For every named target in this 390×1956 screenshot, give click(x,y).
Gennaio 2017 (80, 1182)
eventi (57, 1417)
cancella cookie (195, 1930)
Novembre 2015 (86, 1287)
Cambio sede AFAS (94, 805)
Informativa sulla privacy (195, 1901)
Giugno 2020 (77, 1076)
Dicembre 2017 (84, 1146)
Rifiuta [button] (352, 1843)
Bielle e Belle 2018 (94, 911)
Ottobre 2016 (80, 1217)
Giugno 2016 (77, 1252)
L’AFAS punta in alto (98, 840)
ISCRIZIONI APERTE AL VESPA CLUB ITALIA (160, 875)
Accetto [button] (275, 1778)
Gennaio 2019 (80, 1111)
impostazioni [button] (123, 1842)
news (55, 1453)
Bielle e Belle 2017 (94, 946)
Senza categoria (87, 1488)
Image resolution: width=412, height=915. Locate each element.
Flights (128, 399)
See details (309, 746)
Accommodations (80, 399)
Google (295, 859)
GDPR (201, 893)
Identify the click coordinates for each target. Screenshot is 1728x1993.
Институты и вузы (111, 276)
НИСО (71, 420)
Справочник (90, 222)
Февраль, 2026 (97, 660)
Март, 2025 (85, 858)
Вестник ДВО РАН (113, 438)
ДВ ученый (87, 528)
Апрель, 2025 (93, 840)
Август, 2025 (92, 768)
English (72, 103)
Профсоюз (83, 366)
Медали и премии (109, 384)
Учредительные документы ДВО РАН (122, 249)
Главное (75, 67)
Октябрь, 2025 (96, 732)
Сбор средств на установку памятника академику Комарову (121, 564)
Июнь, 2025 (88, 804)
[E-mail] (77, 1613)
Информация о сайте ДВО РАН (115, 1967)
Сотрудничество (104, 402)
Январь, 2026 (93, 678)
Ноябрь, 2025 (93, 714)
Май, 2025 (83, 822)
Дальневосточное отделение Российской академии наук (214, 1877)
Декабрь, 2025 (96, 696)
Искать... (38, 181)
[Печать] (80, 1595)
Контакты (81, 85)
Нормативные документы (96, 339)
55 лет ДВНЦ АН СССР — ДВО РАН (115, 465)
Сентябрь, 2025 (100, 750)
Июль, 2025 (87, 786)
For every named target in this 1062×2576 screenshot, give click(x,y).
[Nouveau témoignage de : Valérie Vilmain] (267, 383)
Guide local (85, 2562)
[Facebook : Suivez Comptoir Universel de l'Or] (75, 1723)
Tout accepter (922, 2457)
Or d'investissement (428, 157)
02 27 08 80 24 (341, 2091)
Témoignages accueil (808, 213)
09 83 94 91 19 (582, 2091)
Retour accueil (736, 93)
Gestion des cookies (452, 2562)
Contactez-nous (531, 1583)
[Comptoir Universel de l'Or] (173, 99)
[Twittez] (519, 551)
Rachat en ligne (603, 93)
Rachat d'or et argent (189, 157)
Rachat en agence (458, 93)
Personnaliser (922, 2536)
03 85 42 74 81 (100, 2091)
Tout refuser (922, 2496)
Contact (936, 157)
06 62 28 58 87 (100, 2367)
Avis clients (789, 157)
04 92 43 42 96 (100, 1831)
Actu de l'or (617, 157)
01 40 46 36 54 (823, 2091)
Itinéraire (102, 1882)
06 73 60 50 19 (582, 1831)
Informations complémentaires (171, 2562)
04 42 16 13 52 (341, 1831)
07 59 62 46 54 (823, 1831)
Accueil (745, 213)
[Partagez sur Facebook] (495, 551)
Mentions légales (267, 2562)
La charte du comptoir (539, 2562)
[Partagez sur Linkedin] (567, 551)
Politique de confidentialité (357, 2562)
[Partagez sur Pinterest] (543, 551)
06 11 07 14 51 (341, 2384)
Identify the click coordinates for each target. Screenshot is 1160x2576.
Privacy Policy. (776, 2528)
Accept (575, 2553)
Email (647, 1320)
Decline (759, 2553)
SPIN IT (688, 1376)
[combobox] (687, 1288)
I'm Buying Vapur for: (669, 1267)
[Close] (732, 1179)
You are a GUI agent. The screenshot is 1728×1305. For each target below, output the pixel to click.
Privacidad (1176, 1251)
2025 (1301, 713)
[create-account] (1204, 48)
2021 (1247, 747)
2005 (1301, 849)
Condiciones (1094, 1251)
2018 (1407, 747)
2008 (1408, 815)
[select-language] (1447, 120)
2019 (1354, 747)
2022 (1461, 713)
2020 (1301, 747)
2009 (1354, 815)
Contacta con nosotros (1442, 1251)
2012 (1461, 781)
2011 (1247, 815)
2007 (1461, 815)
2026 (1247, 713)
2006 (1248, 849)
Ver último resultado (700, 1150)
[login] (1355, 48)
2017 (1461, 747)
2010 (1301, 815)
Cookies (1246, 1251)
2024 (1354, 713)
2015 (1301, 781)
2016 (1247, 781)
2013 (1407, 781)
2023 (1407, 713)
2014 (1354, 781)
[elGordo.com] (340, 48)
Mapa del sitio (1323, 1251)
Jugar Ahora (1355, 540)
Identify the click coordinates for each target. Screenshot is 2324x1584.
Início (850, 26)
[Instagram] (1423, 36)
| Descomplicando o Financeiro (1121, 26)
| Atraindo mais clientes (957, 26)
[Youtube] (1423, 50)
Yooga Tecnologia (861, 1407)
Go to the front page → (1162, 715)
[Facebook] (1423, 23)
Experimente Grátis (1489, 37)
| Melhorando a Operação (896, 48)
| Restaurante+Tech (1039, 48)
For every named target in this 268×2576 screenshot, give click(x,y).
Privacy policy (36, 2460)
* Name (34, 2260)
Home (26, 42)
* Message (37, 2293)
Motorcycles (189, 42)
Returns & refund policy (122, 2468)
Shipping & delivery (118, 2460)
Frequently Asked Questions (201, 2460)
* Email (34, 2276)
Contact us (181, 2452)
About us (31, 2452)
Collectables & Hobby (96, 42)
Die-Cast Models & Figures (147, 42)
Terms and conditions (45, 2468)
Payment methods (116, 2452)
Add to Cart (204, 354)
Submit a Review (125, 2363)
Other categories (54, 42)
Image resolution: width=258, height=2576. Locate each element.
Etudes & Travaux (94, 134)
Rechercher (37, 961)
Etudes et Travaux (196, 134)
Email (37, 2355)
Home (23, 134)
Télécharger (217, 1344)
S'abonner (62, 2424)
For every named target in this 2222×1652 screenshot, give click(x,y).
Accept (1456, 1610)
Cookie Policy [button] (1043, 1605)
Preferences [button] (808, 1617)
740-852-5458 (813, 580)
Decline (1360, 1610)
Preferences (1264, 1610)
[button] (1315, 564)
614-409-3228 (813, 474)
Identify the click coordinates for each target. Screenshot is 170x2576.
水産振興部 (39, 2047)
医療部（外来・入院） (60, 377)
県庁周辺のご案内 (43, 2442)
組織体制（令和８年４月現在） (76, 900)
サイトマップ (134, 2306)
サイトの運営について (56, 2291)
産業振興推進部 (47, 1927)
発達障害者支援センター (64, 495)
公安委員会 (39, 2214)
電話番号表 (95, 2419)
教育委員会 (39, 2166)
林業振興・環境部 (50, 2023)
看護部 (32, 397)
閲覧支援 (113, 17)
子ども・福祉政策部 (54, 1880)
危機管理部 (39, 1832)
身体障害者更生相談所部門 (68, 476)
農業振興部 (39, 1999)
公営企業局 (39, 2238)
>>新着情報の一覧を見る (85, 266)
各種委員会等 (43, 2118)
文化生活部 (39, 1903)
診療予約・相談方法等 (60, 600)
##########
:: WORK REQUEST ::
Out of the material above, gather each line where "element" appears.

:: REPLY TO THE EXERCISE ::
Image resolution: width=412, height=915. Locate each element.
Image resolution: width=258, height=2576. Locate each element.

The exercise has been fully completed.